- What you are asked to do:
Pick up the passage on privately run immigration detention centers where it stops and keep writing it.
Reading passage Block Start
Instead, each of the corporations blunders on in exactly the same way, delivering the same inadequate service for roughly the same price, with little to operationally distinguish corporate-run IDCs from state-run IDCs.  In essence, they function as prisons, with all IDCs constructed since 2001 built to Category B prison standard- a standard intended to keep the public safe from prisoners who pose a genuine threat, but here used to confine people guilty of no crime, and who pose no threat to the public.  

The reality of this is not lost on detainees, with some telling Mary Bosworth, the director for the Centre of Border Criminologies at Oxford, that ‘we’re like prisoners’, and protesting about how they ‘basically don’t have… freedom’.  But nor is there any motivation among the private corporations who run the facilities to improve the living conditions of detainees.  On the contrary, any motivation is likely to be to degrade the conditions, with lower living standards, whether in terms of poor quality food or limited recreation, cutting costs and so leading to greater profits, which is the primary concern of any private corporation. They answer to their shareholders first and foremost, who expect a financial, not a moral, return on their investment.
Reading passage Block End
Input data Block Start
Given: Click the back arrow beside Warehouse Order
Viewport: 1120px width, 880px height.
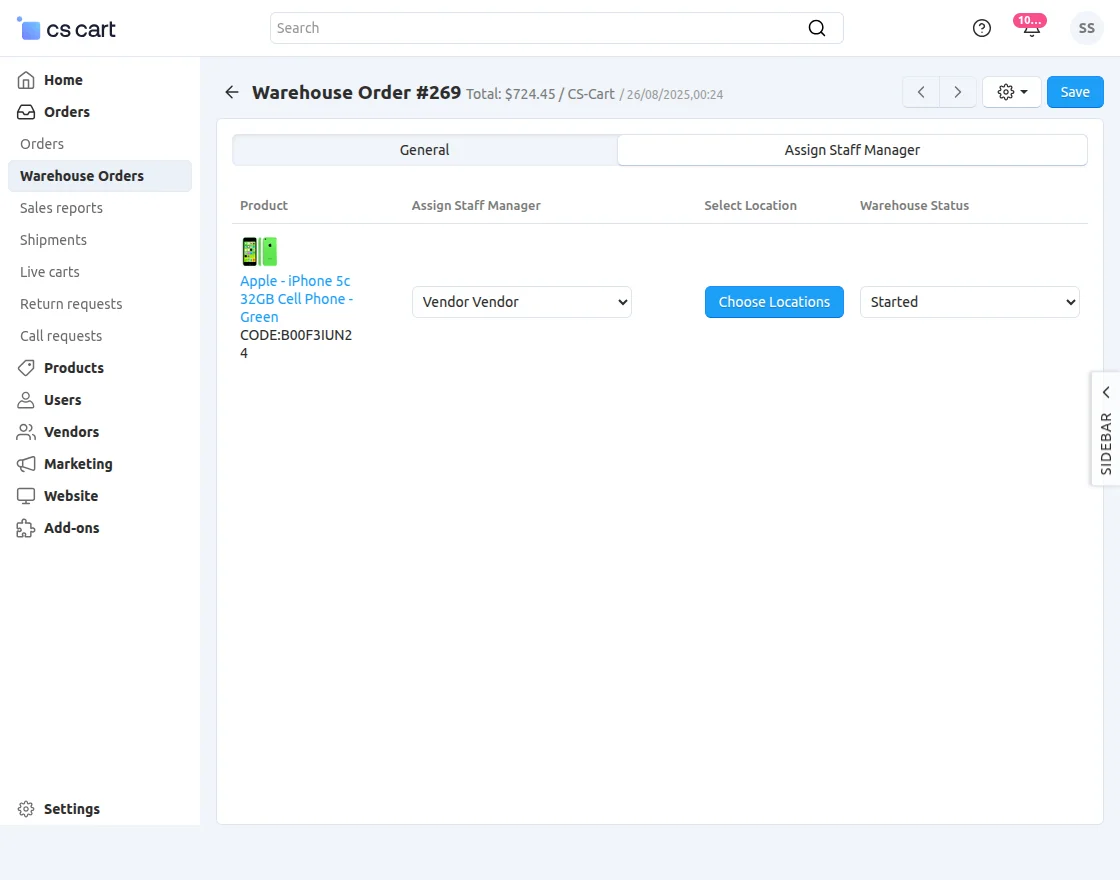Looking at the screenshot, I should 232,92.
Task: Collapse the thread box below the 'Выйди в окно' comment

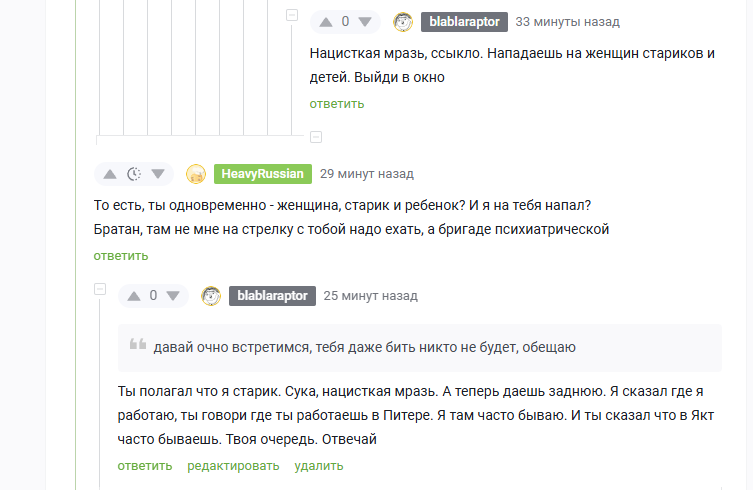Action: click(x=315, y=136)
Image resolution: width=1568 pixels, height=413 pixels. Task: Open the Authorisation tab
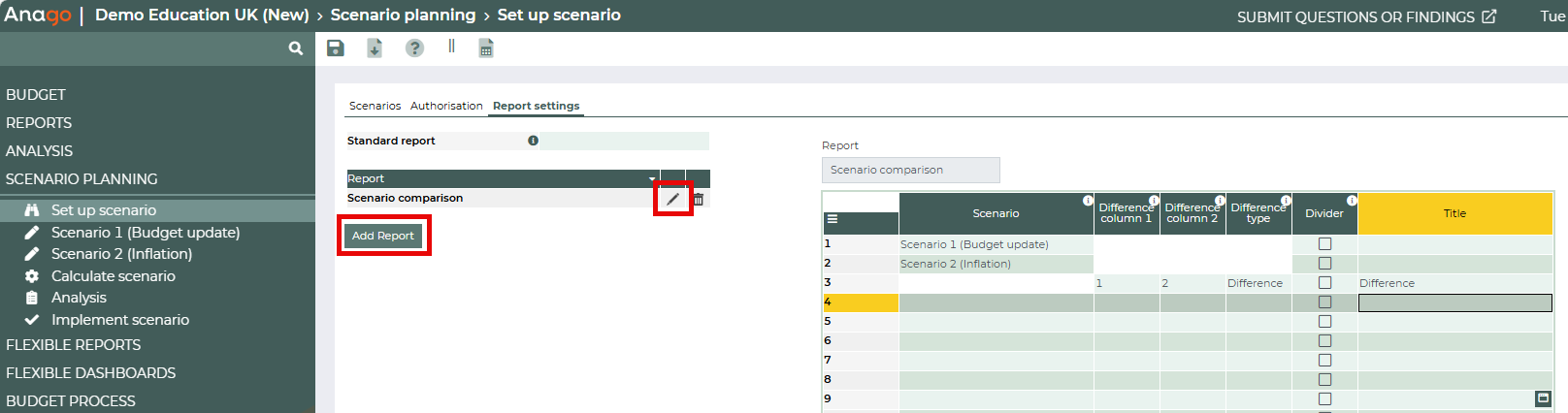(x=446, y=106)
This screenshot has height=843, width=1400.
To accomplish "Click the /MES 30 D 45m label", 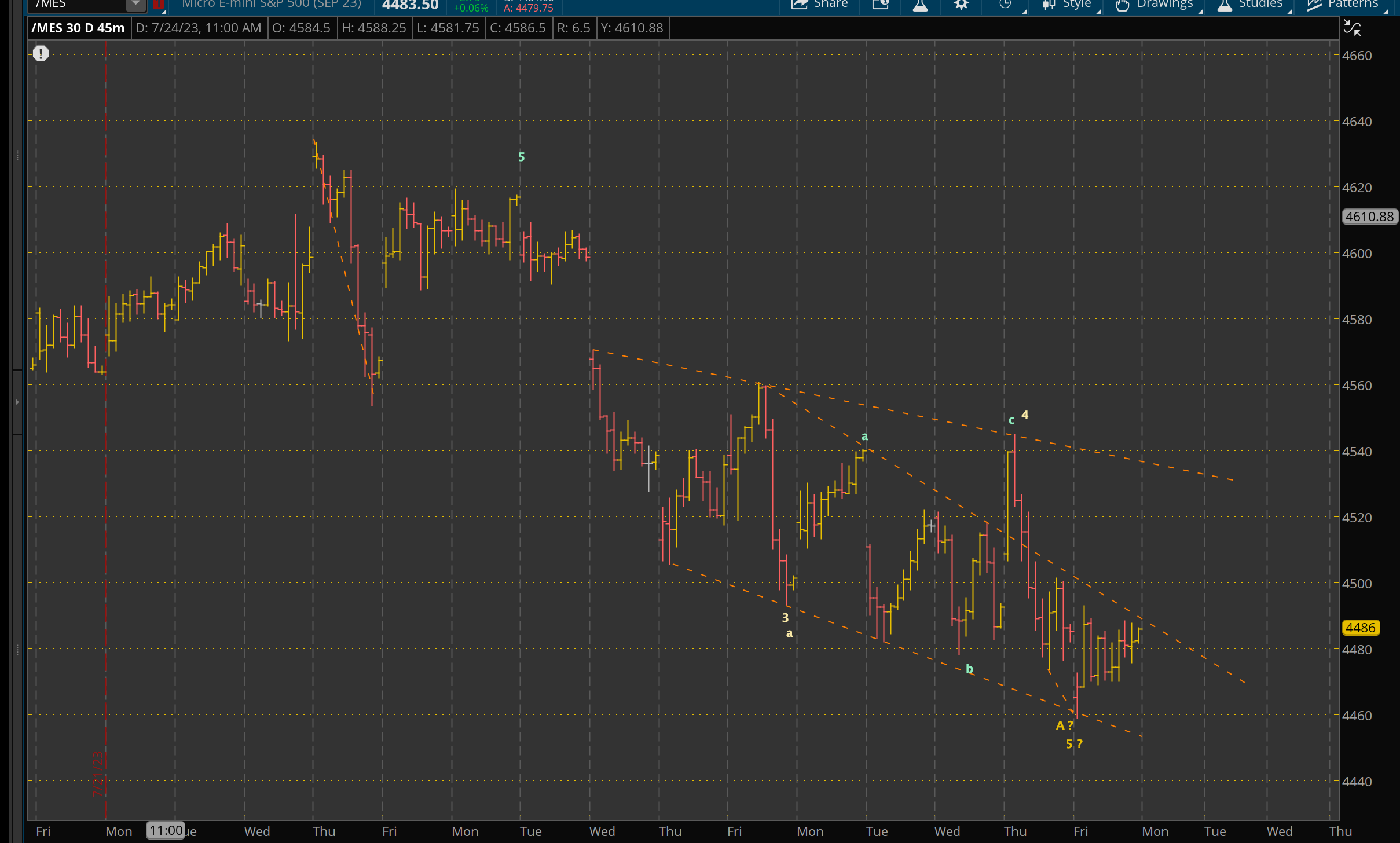I will [x=78, y=28].
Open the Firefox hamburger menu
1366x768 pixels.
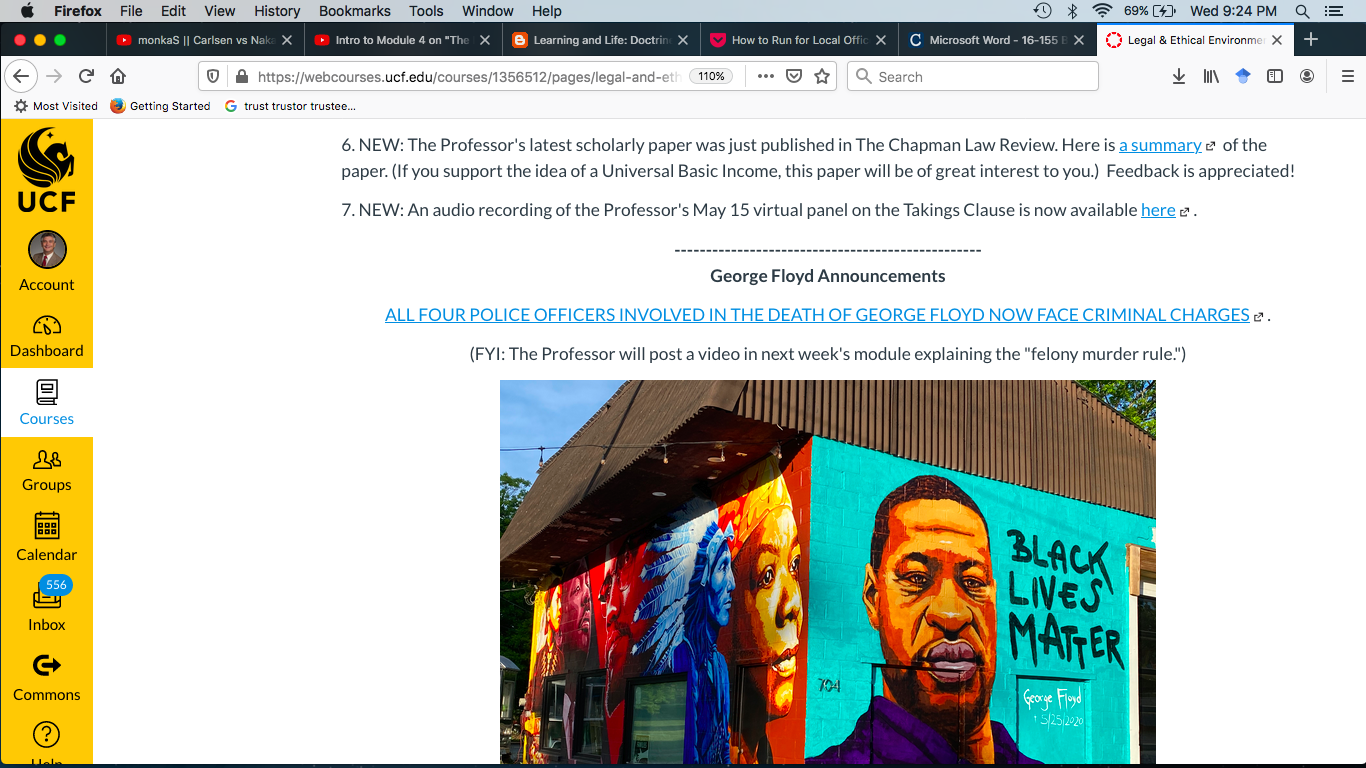(1347, 77)
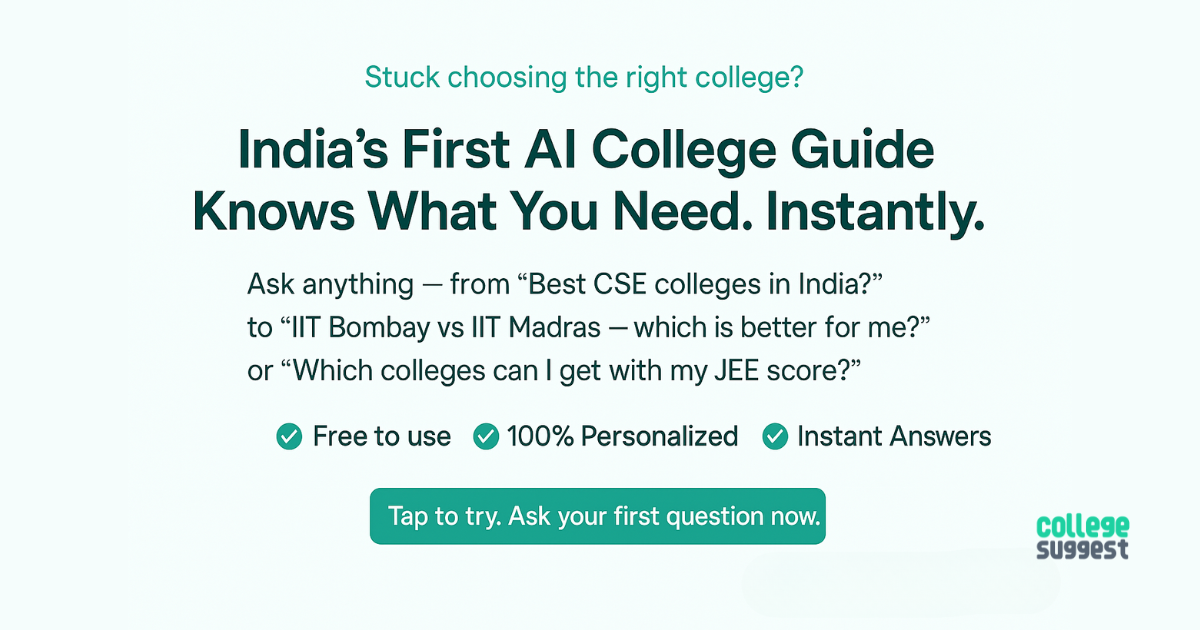Click 'Stuck choosing the right college?' tagline
This screenshot has height=630, width=1200.
583,77
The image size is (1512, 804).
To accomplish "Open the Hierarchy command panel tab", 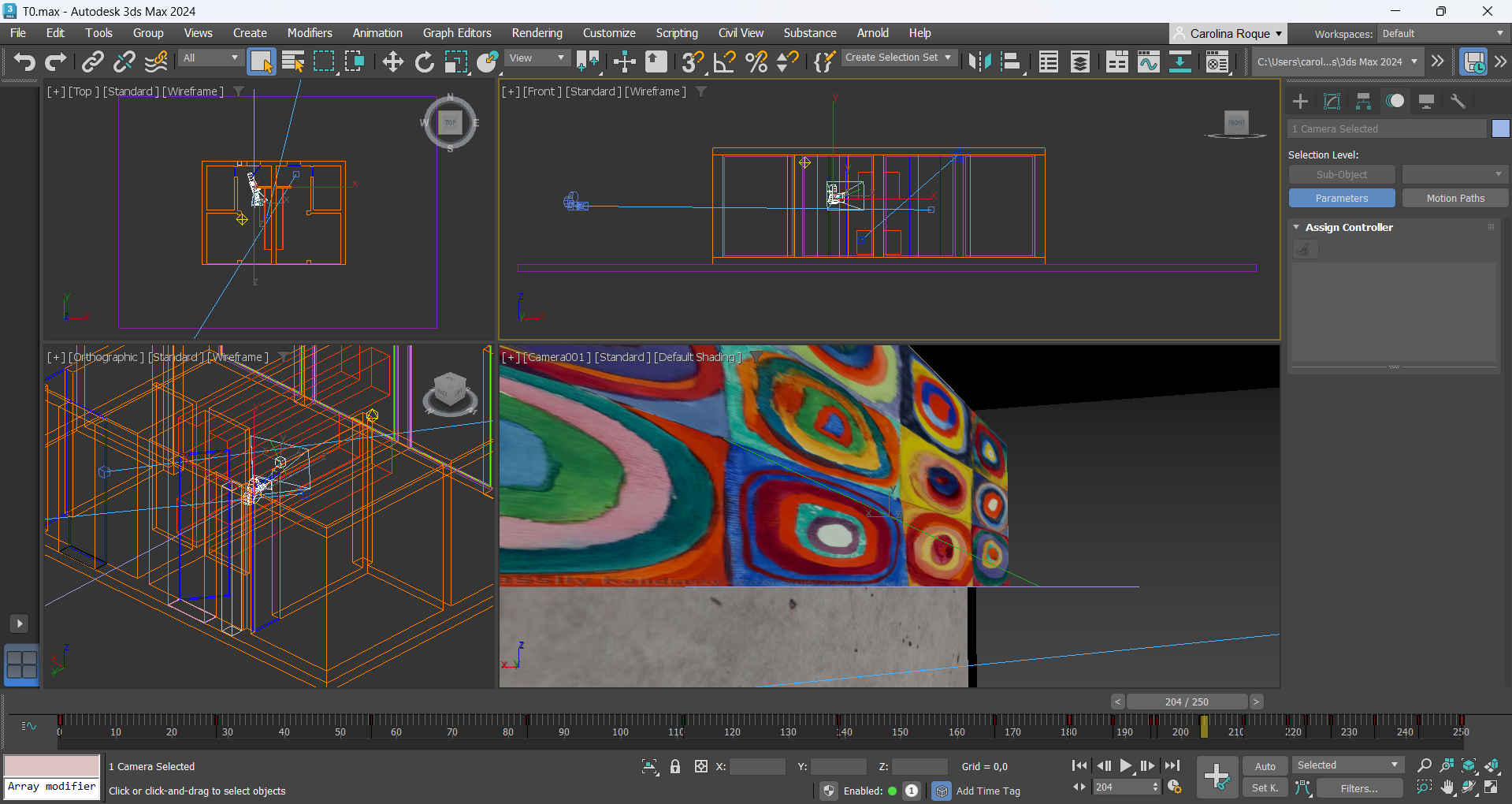I will [1363, 101].
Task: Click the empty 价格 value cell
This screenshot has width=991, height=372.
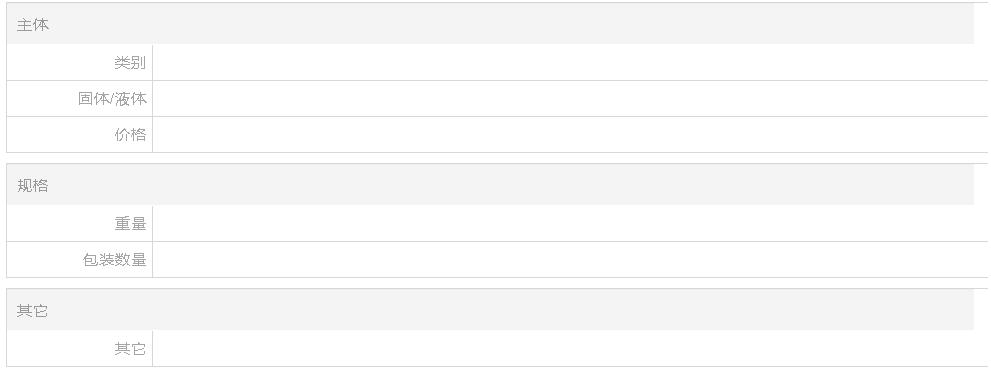Action: coord(570,135)
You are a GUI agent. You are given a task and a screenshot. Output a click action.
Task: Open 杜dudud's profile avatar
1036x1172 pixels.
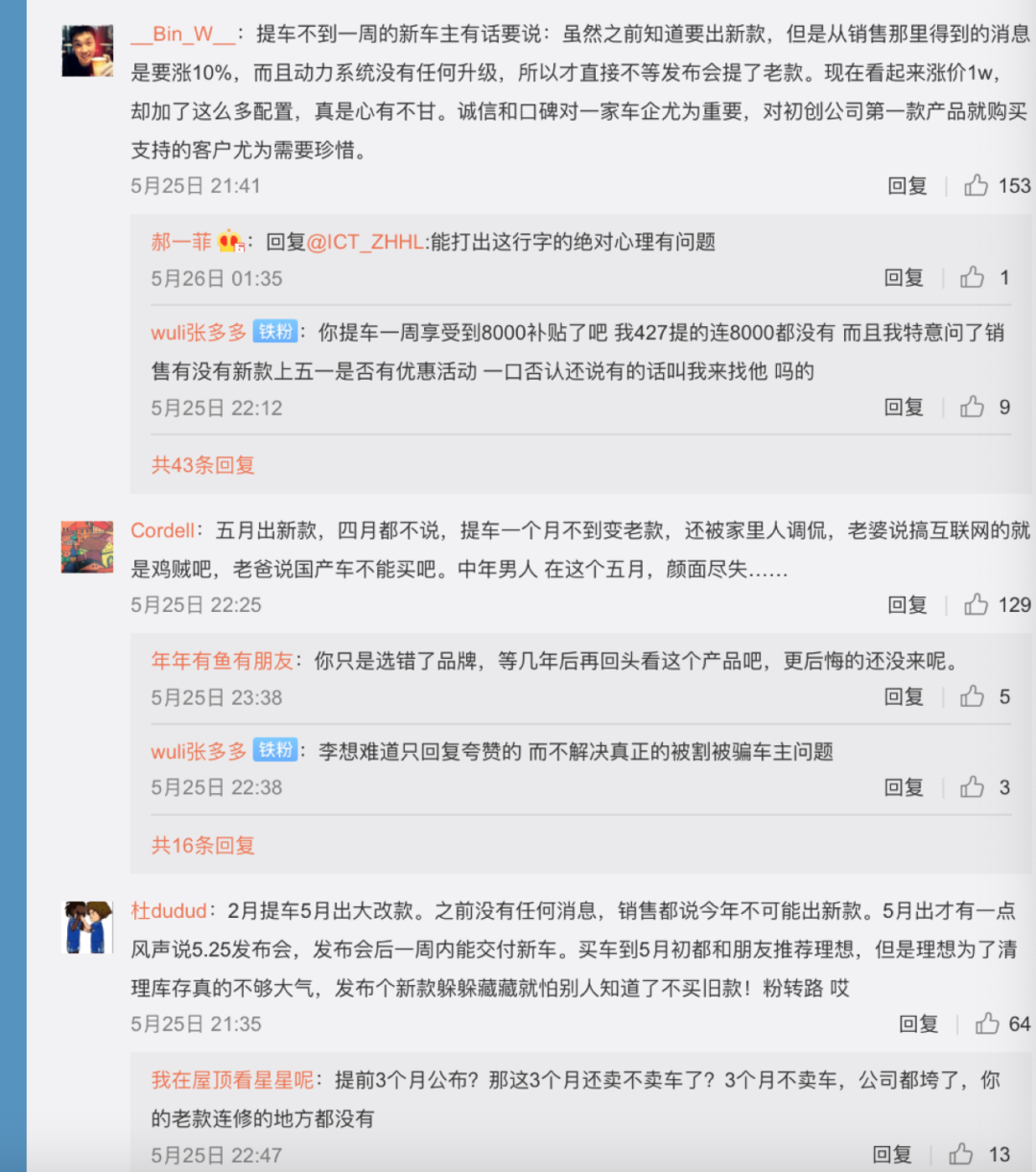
Input data Block End
- Exercise response:
Consequently, detainees in these centres are reduced to little more than goods to be traded for profit, stripping them of their humanity.   And this is why the privatisation of prison and detention centres is fundamentally iniquitous. Even if the pressures of the market had incentivised corporations to devise novel methods of detaining individuals, privatisation still reduces them to numbers on a spreadsheet, and the state should not be degrading the humanity of those who seek succour here by turning them over to corporations for profit.  

Instead, the state should recognise that certain obligations are vested in it alone.  And while the state may still be incentivised to keep costs low, it is driven by more than brute market forces.  A compact exists between the state and its citizens, but also between the state and others who live within its borders, and it is this compact that legitimises state powers like punishment and detention.  But when other institutions are brought in, with a more diverse range of motivations, this agreement is undermined, and with it, the legitimacy the state has to exercise its authority over people within its domain.  

In treating immigrants and refugees in this way, it others them further, dividing people into the legitimate and the illegitimate.  Constant propaganda against immigrants and asylum seekers has turned them into bogeymen, with the overblown rhetoric of the government exaggerating the threat that they pose to the British state and its people, and so terrifying the population into believing that conditions like those meted out in the Napier Barracks are necessary, and even perhaps morally right.  It is this deception that explains how Priti Patel continues to occupy one of the highest offices in the land, with a majority of the population convinced that her nationalistic, xenophobic policies that deny peoples’ common humanity, are something worth voting for, not against.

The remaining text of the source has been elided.